The iconic Sky Tip is in the news again and I agree this is an important reminder of our china clay heritage. I meet regularly with the Imerys management team and they have consistently assured me they do not intend to change or remove the Sky Tip in any material way. I am aware a number of local people have signed a petition to get UNESCO to register the tip as an industrial heritage site. Whilst it remains to be seen whether this is likely, I certainly will do all I can to ensure this iconic landmark is preserved for the future.
We are fortunate to live in an area that has a number of heritage assets. This past week has been an important week for two other such assets in this area.
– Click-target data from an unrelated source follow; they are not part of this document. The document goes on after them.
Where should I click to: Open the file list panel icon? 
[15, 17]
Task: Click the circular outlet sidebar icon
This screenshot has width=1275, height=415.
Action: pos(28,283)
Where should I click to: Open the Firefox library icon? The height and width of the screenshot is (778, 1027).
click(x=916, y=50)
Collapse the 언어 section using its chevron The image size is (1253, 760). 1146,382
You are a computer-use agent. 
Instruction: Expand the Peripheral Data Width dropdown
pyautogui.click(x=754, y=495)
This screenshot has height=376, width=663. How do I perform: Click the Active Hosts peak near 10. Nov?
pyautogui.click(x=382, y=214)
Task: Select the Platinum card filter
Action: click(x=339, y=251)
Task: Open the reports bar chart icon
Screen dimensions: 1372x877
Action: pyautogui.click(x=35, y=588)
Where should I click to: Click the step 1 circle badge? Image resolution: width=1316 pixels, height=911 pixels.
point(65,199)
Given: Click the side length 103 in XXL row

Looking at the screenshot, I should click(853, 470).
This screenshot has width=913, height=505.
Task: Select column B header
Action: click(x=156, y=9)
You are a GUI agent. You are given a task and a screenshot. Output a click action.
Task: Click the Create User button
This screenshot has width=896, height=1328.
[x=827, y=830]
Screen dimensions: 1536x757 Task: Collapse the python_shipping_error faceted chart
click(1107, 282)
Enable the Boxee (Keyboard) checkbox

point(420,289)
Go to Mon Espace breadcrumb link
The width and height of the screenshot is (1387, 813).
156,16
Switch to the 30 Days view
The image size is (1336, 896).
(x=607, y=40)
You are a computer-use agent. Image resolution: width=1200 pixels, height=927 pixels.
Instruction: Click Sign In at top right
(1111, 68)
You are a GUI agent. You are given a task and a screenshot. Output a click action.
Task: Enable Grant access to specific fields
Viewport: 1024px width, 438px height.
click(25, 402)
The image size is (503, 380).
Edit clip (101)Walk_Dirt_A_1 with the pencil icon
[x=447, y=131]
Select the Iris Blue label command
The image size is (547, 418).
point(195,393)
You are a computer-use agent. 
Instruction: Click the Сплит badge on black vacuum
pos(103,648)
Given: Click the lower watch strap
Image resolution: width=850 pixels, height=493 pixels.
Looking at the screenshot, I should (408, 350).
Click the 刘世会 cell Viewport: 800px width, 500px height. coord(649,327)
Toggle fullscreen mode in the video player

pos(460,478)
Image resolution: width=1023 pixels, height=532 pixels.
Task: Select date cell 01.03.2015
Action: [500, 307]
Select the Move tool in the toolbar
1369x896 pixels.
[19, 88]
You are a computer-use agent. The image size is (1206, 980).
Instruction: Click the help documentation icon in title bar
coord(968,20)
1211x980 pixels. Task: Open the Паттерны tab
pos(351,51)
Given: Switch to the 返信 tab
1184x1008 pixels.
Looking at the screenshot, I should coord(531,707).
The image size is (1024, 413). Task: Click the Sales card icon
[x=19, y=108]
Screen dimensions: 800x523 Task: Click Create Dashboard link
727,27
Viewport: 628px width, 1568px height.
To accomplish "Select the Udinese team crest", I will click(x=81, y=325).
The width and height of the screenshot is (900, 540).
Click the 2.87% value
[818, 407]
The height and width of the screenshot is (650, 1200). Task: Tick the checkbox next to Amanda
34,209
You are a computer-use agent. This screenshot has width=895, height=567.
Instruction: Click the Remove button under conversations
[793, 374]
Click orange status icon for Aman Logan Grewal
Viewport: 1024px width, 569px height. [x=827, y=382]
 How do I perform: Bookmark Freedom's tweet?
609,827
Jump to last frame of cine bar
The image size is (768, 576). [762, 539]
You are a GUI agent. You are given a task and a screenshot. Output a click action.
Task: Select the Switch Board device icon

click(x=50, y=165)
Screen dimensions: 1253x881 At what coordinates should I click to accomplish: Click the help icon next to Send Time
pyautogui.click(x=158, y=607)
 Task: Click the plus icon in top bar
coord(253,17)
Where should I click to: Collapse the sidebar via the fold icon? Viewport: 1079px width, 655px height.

On Friday the Department for Communities and Local Government announced the Coastal Revival Fund Awards for 2015/16.
The Coastal Revival Fund is designed to kick start the regeneration of at-risk coastal heritage sites. The St Austell Bay area was designated as eligible to apply to this fund through its local Coastal Community Team. The St Austell Bay Economic Forum applied for, and was confirmed as the Coastal Community Team in July 2015.
Two bids were put together in a relatively short space of time and happily both bids were successful. This was despite applications to the fund being three times over-subscribed. The Minister for Local Government, Marcus Jones, wrote to me last week and confirmed that the two applications from this area were among the 77 successful bids.
St Austell’s Market House has been granted £49,000 for its renovation and regeneration. The Market House is a big part of the town’s history and is a key heritage asset in the center of St Austell. The project will consider the elements of potential uses and layouts of the building, community engagement, feasibility scenarios and sustainable business planning to feed into a larger and very significant Heritage Lottery Fund application.
Efforts to preserve and conserve St Blazey Roundhouse and Turntable have been awarded £50,000. There are plans to revitalise this space as an engineering training centre and community asset, contributing to the economy of St Blazey and Cornwall. The roundhouse and turntable are two of the few intact reminders of the Steam Age in Cornwall, and I think it is important we preserve this history.
Congratulations to all those behind the two successful bids. This is a great step forward for these projects and I am glad the Government have recognised their importance. I look forward to watching these two projects move forward with this welcome boost in funding.